I am proposing a new, smaller stock exchange called the Small Business Stock Exchange (SBX), to be owned by a state government. This stock exchange will be designed to allow small businesses
- quickly raise capital for expansion
- get business support and assistance
- grow into large companies
Investors will receive returns via
- capital gains (price of stock goes up)
Because the market will be modern and digital, it will be trivially easy for people to both raise capital and invest via an app. The processes will be as easy as signing up for facebook.
With ready cash available for expansion, we will see many businesses grow much bigger. And, because businesses that raise money on this exchange will be more transparent, corporate tax collections will go up.
How will it be set up?
The setting up of Stock Exchanges in Nigeria is regulated by the Securities and Exchange Commission. This body can grant full approval for the setting up of such exchanges. Full details are provided here: https://sec.gov.ng/registration-requirements-of-securities-exchange/
A material hurdle is that the paid up capital of the exchange is required to be N500m.
How will it operate?
The key difference between this exchange and the current exchanges is that it is to be trivially easy to both list and invest in companies listed here. Everything has to be simple and straightforward, and the processes have to be uncomplicated.
It will operate digitally via simple apps and websites.
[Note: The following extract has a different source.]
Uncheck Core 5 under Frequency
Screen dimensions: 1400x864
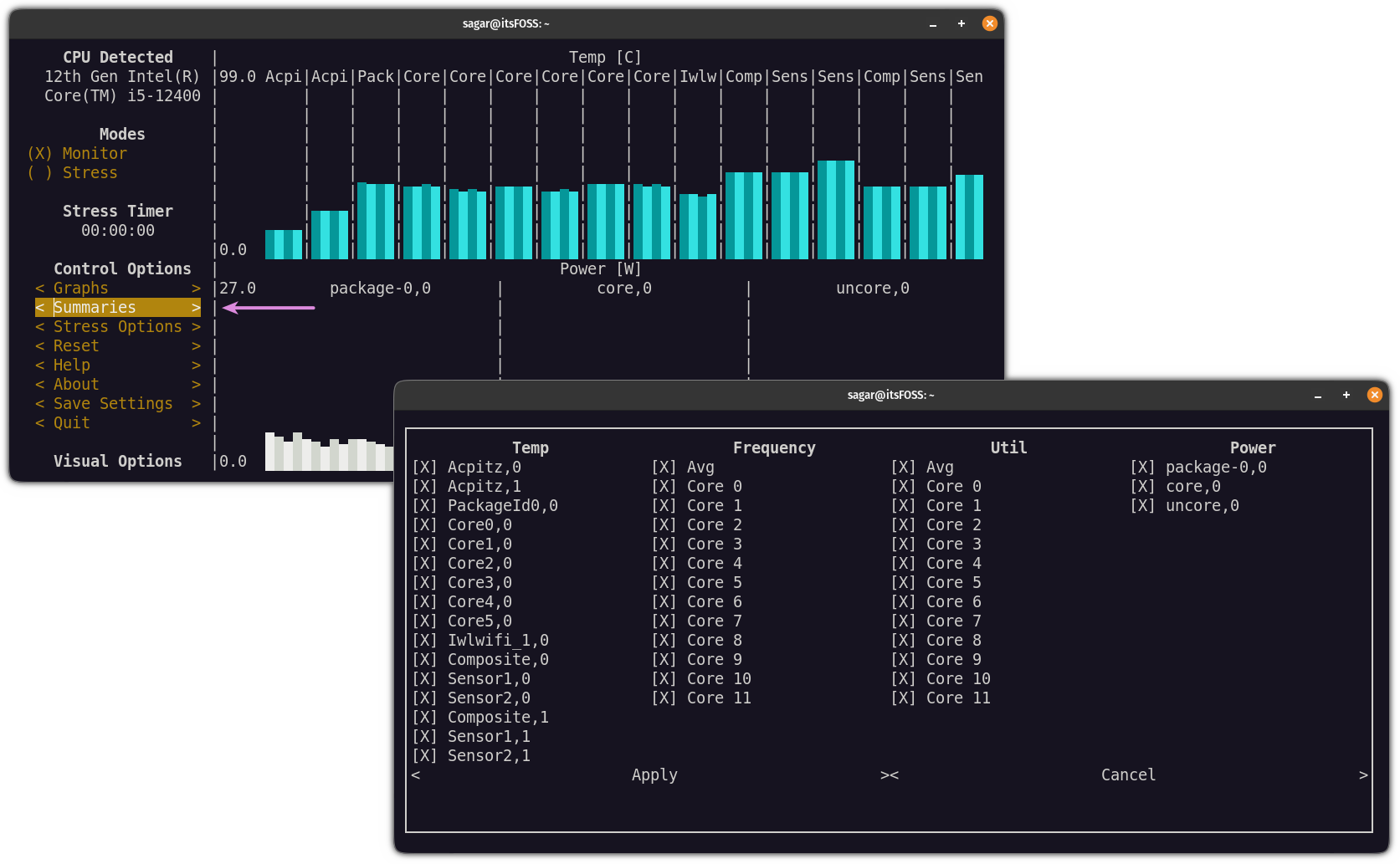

From an investor perspective
An investor goes on the website (or opens the app of the exchange). There, they see a number of small companies, categorised by risk factor. They can view how much capital each of these companies is seeking to raise, and how many shares they offer. They can then choose to purchase a number of shares.
Owning these shares grants them access to view the company financials, as well as attend quarterly shareholder meetings. The shares are liquid - meaning they can sell them at any time on the same market.
The shareholders, as a group, will appoint to each company via vote:
- A shareholder accountant, who will oversee the finances of the company
- A shareholder director, who will sit in on board meetings and report to all shareholders
- 3 business advisors, who will offer mentorship and advice to the management team
A shareholder is free to sell his shares at any time, and such shares will be taxed with a 25% (10% national capital gains tax and 15% state taxes).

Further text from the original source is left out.